Leadership and Self-deception: Getting Out of the Box by Arbinger Institute. Berrett-Koehler. 2002. p.153, 154

Monday, March 8, 2021

long, slow, tough work

I’ll tell you what leadership is. It’s persuasion and conciliation and education and patience. It’s long, slow, tough work. That’s the only kind of leadership I know.

 

Dwight G. Eisenhower

MATTIS, J. (2019). CALL SIGN CHAOS: Learning to lead. S.l.: RANDOM HOUSE. 19

Sunday, October 28, 2018

the good man’s shining time

From the last week of August to the last week of December, the year 1776 had been as dark a time as those devoted to the American cause had ever known – indeed, as dark a time as any in the history of the country. And suddenly, miraculously it seemed, that had changed because of a small band of determined men and their leader.

A century later, Sir George Otto Trevelyan would write in a classic study of the American Revolution, “It may be doubted whether so small a number of men ever employed so short a space of time with greater and more lasting effects upon the history of the world.”

Closer to the moment, Abigail Adams wrote to her friend Mercy Otis Warren, “I am apt to think that our later misfortunes have called out the hidden excellencies of our commander-in-chief.” “’Affliction is the good man’s shining time,’” she wrote, quoting a favorite line from the English poet Edward Young.


1776. Simon & Schuster, 2005. p.291

Tuesday, August 28, 2018

leadership as a support role

Personally, I see leadership as a support role — a listener, a facilitator, a translator, a navigator.

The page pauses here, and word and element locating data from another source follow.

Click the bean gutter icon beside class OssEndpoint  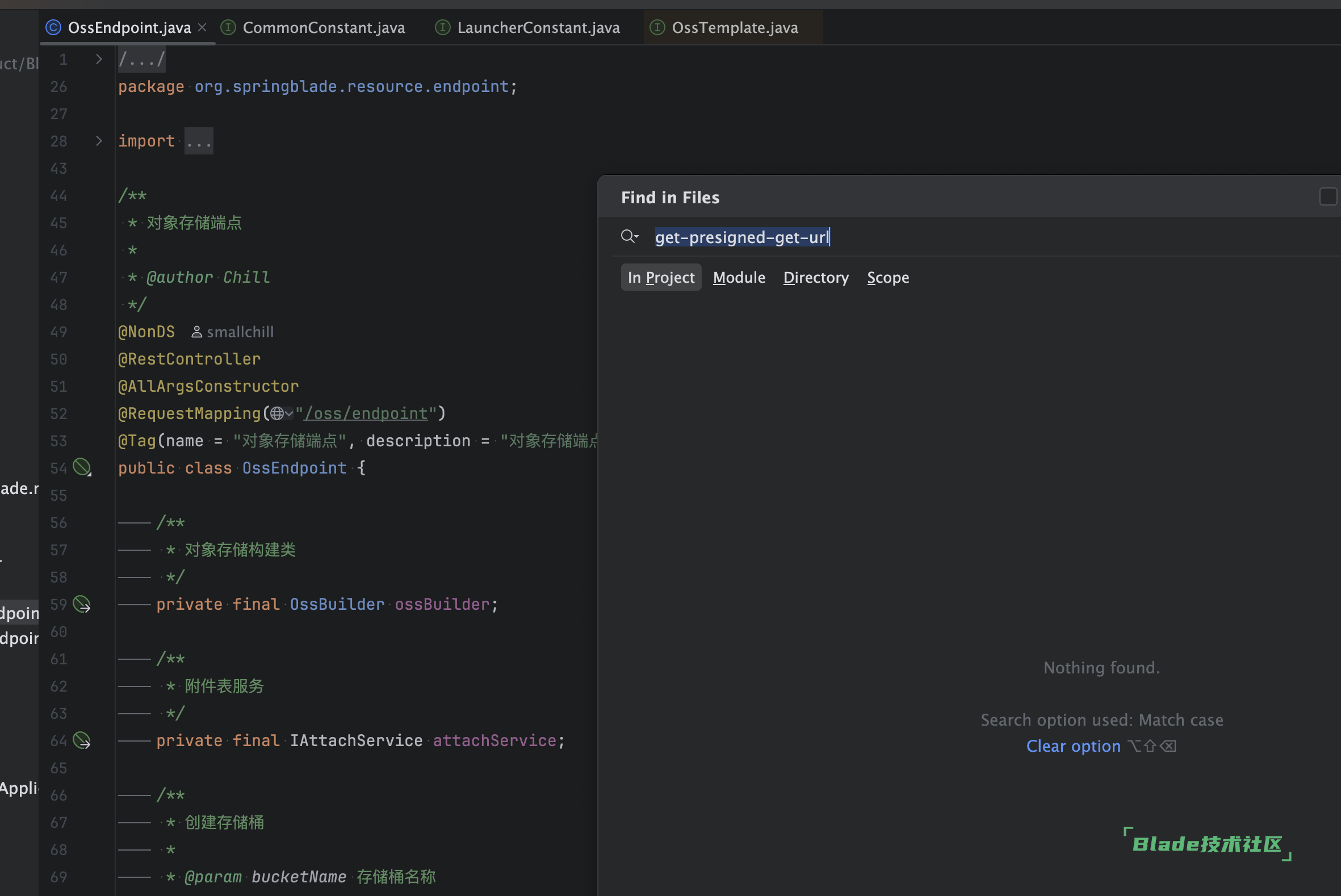82,467
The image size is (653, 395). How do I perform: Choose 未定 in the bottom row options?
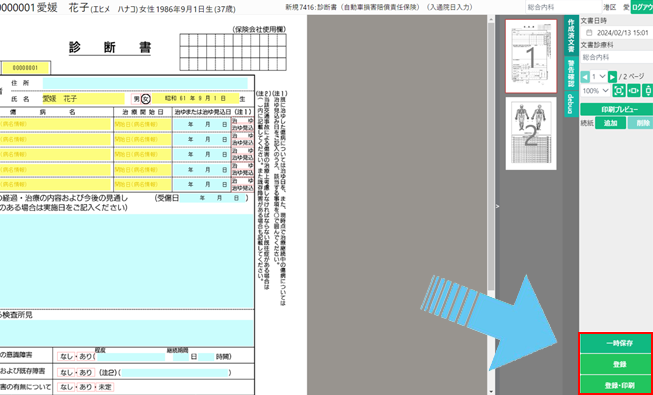coord(106,387)
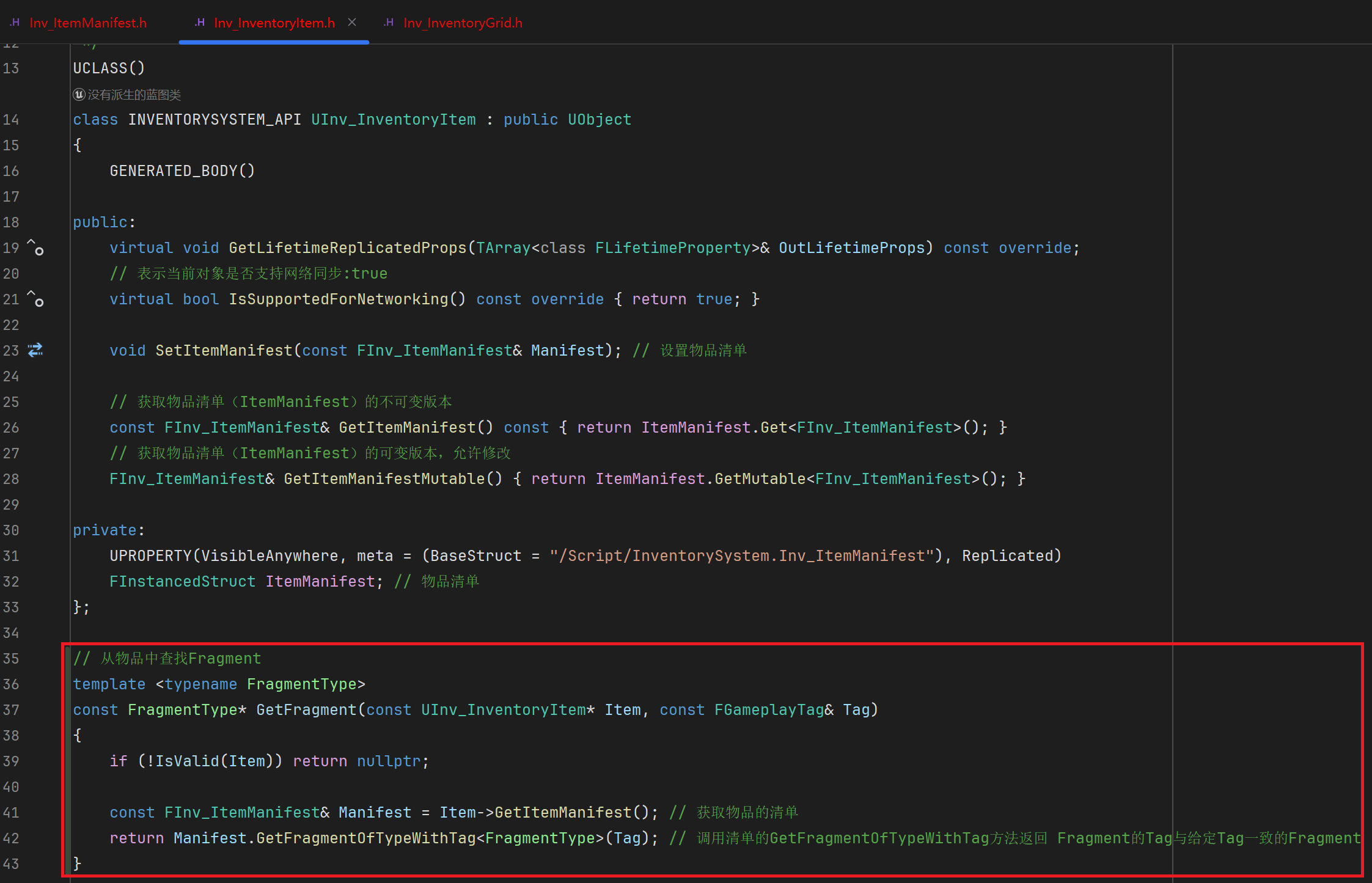Screen dimensions: 1372x883
Task: Click the declaration/definition switch icon on line 23
Action: 35,350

I know its common to think of the leader as the visionary, but if you’re a good listener, facilitator, translator and navigator then the leader shares ownership over the vision with the entire team.

Your time to lead is in developing a framework for the team to work within. In order to be successful in executing this shared vision, it’s the leader’s responsibility is to help people understand the role they play and how they can successfully measure their performance. Then you need to take a step back and get out of their way.

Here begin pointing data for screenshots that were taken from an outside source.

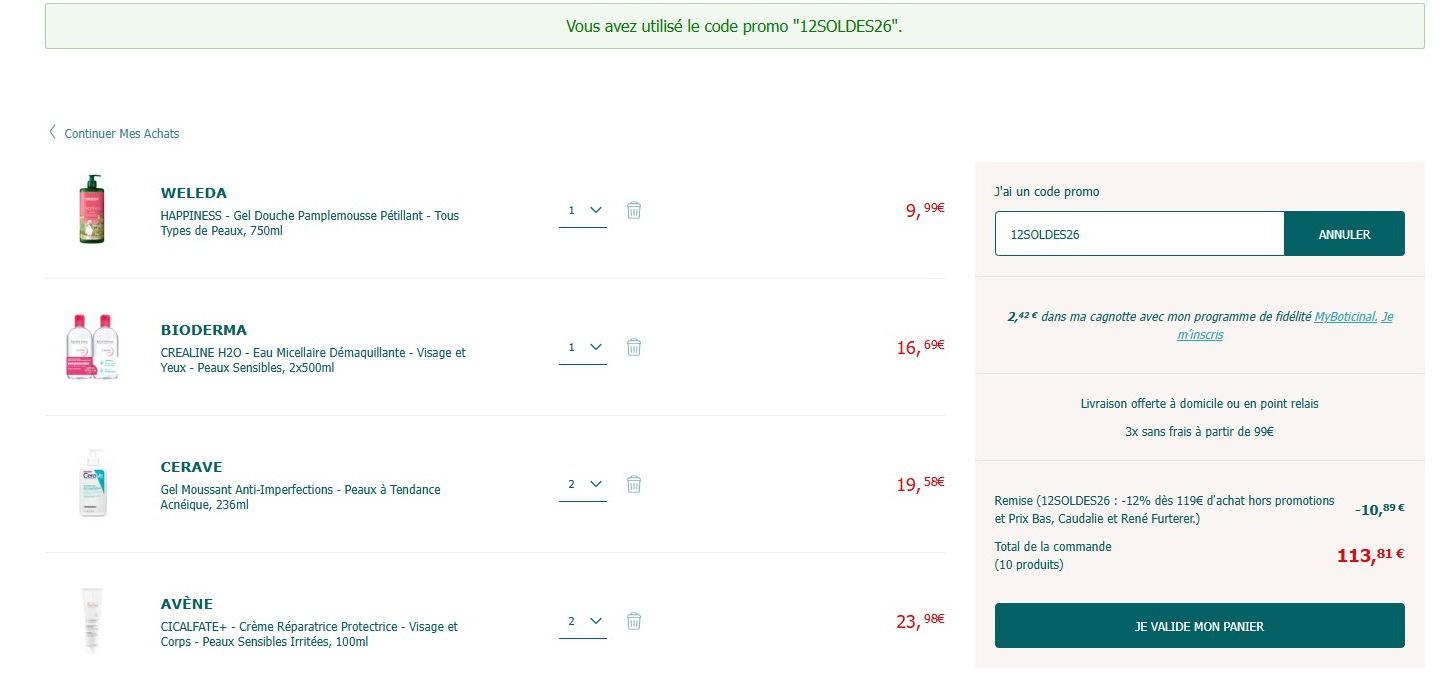1453x678 pixels.
Task: Click the back chevron beside Continuer Mes Achats
Action: coord(52,132)
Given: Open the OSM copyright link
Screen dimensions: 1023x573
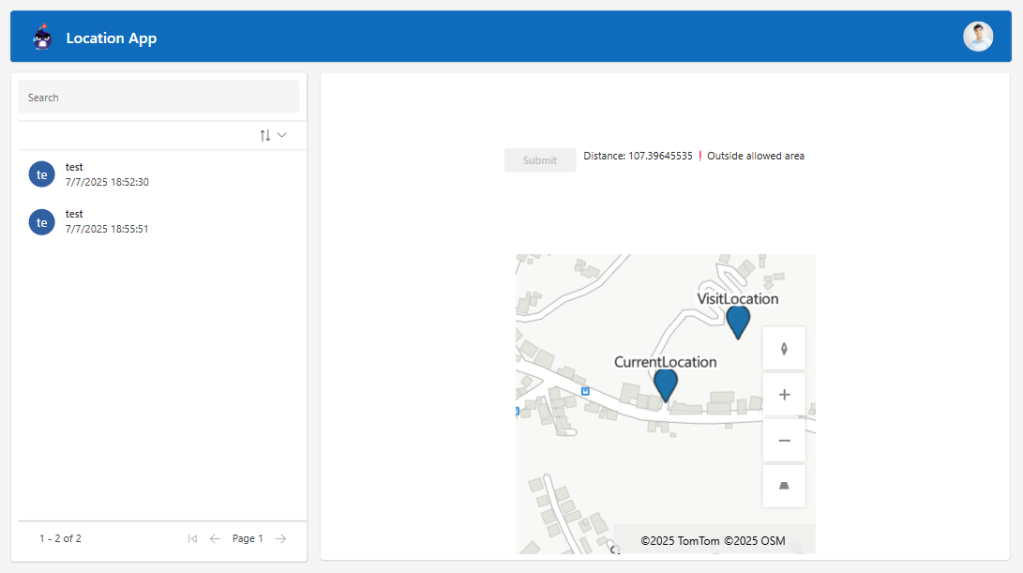Looking at the screenshot, I should click(x=754, y=541).
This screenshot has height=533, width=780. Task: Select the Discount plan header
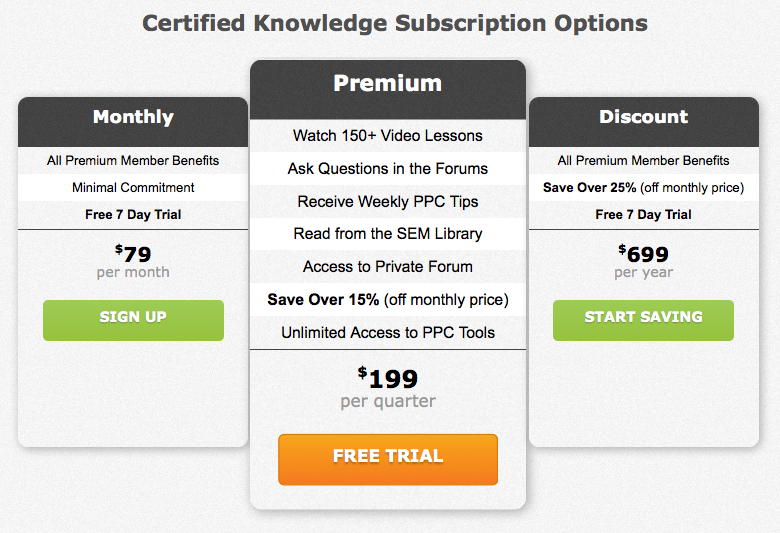coord(644,121)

Wednesday, October 18, 2017

your people will decide if you're a leader

According to the late Bill Campbell, who established a reputation as the "coach" of Silicon Valley, only one thing determines whether or not you're a leader: the opinions of those you're supposed to be leading....

"Your title makes you a manager. Your people will decide if you're a leader, and it's up to you to live up to that...."

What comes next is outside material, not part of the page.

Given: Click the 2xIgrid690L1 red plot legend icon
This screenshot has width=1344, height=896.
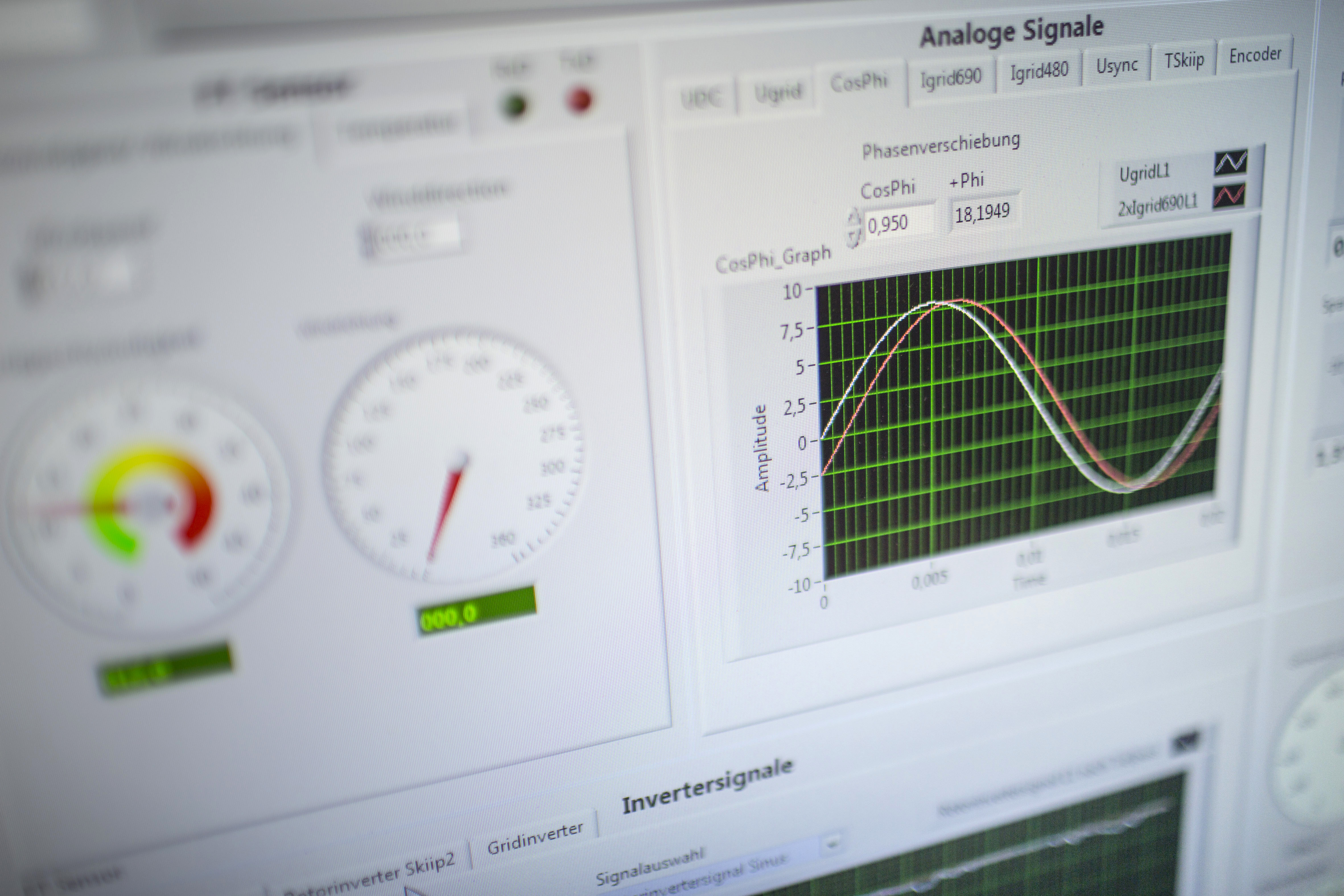Looking at the screenshot, I should point(1228,196).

Current Intuit CEO Brad Smith said he got the same advice on leadership from Campbell, too. Sculley and Smith both said it was the best career advice they'd ever received, and that it's stuck with them ever since.

"Basically, how you make that happen is if you believe that leadership is not about putting greatness into people, leadership is about recognizing that there's a greatness in everyone and your job is to create an environment where that greatness can emerge," Smith told Business Insider. "That's our definition of leadership. We don't think leadership is the same as people management."


Wednesday, August 16, 2017

never give up

Mike Tyson said, “Everyone has a strategy until they get punched in the nose.” I know we can get better. Leadership is a deep journey into yourself. How fast can you learn? How much can you change? What do you want to give? What will you put up with?



Sunday, July 3, 2016

efficient management vs. effective leadership

Efficient management without effective leadership is, as one individual has phrased it, "like straightening deck chairs on the Titanic." No management success can compensate for failure in leadership.